Il ritorno ai classici Disney degli anni 90 stile il “Re Leone”. Tutto questo c’è in “Kahlil Gibran's The Prophet”, prodotto ambizioso firmato da Roger Allers, proprio coregista dell’indimenticato capolavoro dell’animazione. La difficoltà principale di trasporre il libro di poesie The Prophet, splendida raccolta di opere del 1923, era creare una cornice narrativa di cui il testo era sprovvisto: interessante l’idea di mettere insieme l’amicizia tra una bambina, Almitra, e un dissidente politico, Mustafa, con le meravigliose opere del pittore e scrittore libanese. Il produttore Steve Hanson ha impiegato dieci anni per far suoi i diritti, ma l’opera che ne esce è innovativa e davvero lodevole: otto cortometraggi diretti da otto registi che uniscono all’interno diversi stili e tecniche. Il popolo della cittadina di Orphalese viene soppresso in modo barbaro dalla dittatura e la polizia e trova speranza negli aforismi c e nelle metafore di questo artista, che hanno fatto il giro del mondo. Amicizia, libertà, amore…sono soltanto alcuni dei pensieri espressi attraverso le parole di un artista in grado di far sussultare il mondo e dare voce ad ogni sfumatura dell’animo umano. L’opera a volte è lenta, quasi forzatamente filosofica. Non è un film da grande pubblico, ma un’opera che tutti dovrebbero vedere e apprezzare.
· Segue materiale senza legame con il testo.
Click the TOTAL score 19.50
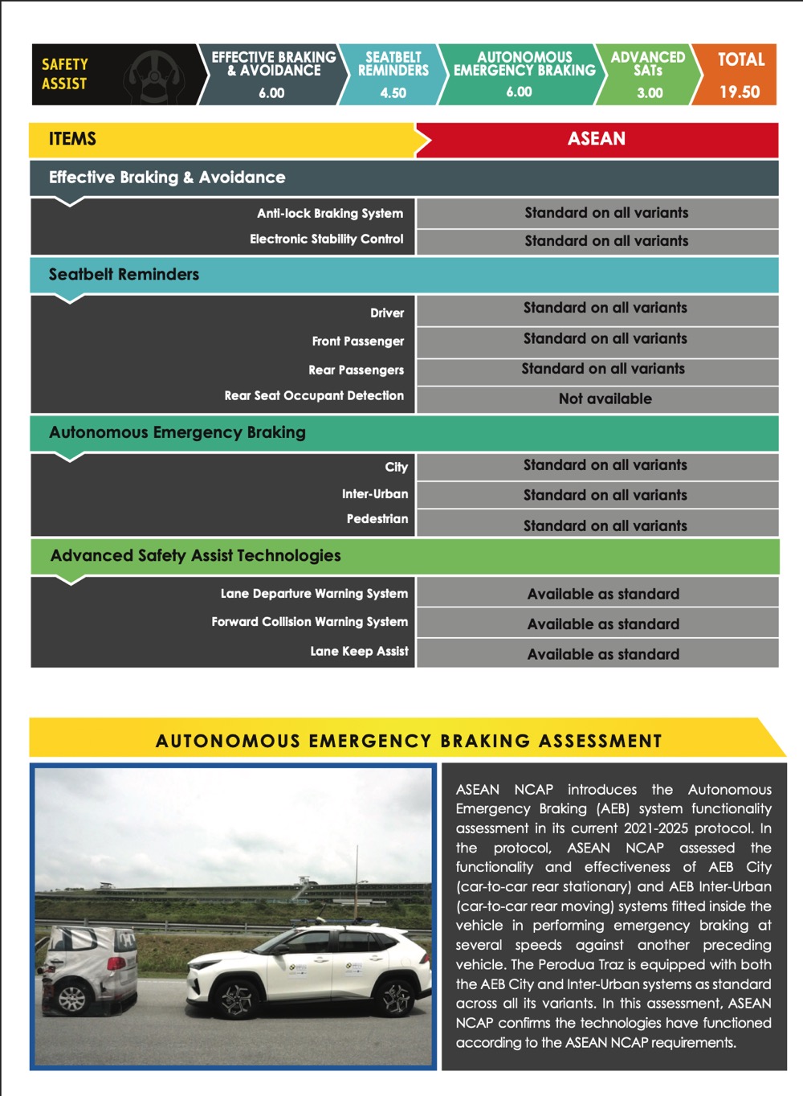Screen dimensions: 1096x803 (x=739, y=92)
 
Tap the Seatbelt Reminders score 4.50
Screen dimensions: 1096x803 (x=393, y=93)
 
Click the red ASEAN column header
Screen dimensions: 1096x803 (x=596, y=139)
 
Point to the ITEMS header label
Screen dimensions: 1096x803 (x=72, y=139)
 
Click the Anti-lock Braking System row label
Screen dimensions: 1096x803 (x=329, y=214)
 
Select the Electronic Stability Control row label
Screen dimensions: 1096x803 (x=326, y=239)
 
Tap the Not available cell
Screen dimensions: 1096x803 (x=605, y=399)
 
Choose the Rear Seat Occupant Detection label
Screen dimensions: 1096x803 (x=314, y=396)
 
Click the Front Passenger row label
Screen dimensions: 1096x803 (x=357, y=341)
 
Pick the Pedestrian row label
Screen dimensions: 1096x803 (x=377, y=519)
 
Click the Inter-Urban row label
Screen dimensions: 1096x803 (x=374, y=494)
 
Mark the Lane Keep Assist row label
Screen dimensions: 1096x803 (x=359, y=652)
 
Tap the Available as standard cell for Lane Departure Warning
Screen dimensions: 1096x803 (x=603, y=595)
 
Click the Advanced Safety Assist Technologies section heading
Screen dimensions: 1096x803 (x=195, y=556)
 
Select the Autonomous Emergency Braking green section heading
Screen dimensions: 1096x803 (x=177, y=433)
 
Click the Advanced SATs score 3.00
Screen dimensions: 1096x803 (x=650, y=93)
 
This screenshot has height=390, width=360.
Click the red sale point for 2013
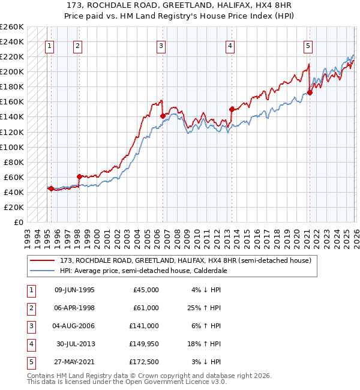click(x=231, y=109)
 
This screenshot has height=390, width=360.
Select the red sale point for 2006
click(x=162, y=116)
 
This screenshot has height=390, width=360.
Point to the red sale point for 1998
click(x=79, y=176)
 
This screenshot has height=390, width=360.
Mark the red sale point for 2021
click(x=310, y=92)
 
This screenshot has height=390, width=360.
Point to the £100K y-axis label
click(x=12, y=147)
L’animazione è quasi pittorica in degli schizzi che iniziano sui campi di grano stile Van Gogh nella parte finale in immagini che ricordano chiaramente le opere del pittore Gustave Klimt, tra cui il famoso “Bacio”. La realtà è che l’integrità morale non ha prezzo e questo film è una chiarissima denuncia di tutto ciò che la crudeltà e la violenza non potranno mai reprimere. Il cast di doppiaggio può contare su una star del calibro di Liam Neeson, mentre la voce narrante è di Salma Hayek-Pinault.
Le riflessioni più profonde sono però quelle sulla vita e sulla morte, una sorta di finestra sul mondo esente da influenze religiose in un’adorazione quasi naturalistica per l’universo. L’epica conclusione della vicenda è probabilmente la stessa del pensiero di Gilbran: non esiste prigione fisica che possa contenere lo spirito. L’incontro tra filosofia e cinema per parlare di argomenti delicati in un contesto adeguato a un pubblico il più ampio possibile.
Difficile trovare questa originalità produttiva nel cinema dei nostri giorni, forse l’unica nota stonata sta nell’aver osato troppo visto che la moltitudine dei temi trattati può far divagare gli spettatori. L’importante è che alla fine si esca dalla sala con la consapevolezza di aver assistito ad un lungometraggio che in realtà non lo è, questo insieme di corti è niente di meno che il modo in cui la poesia può raggiungere il pubblico moderno.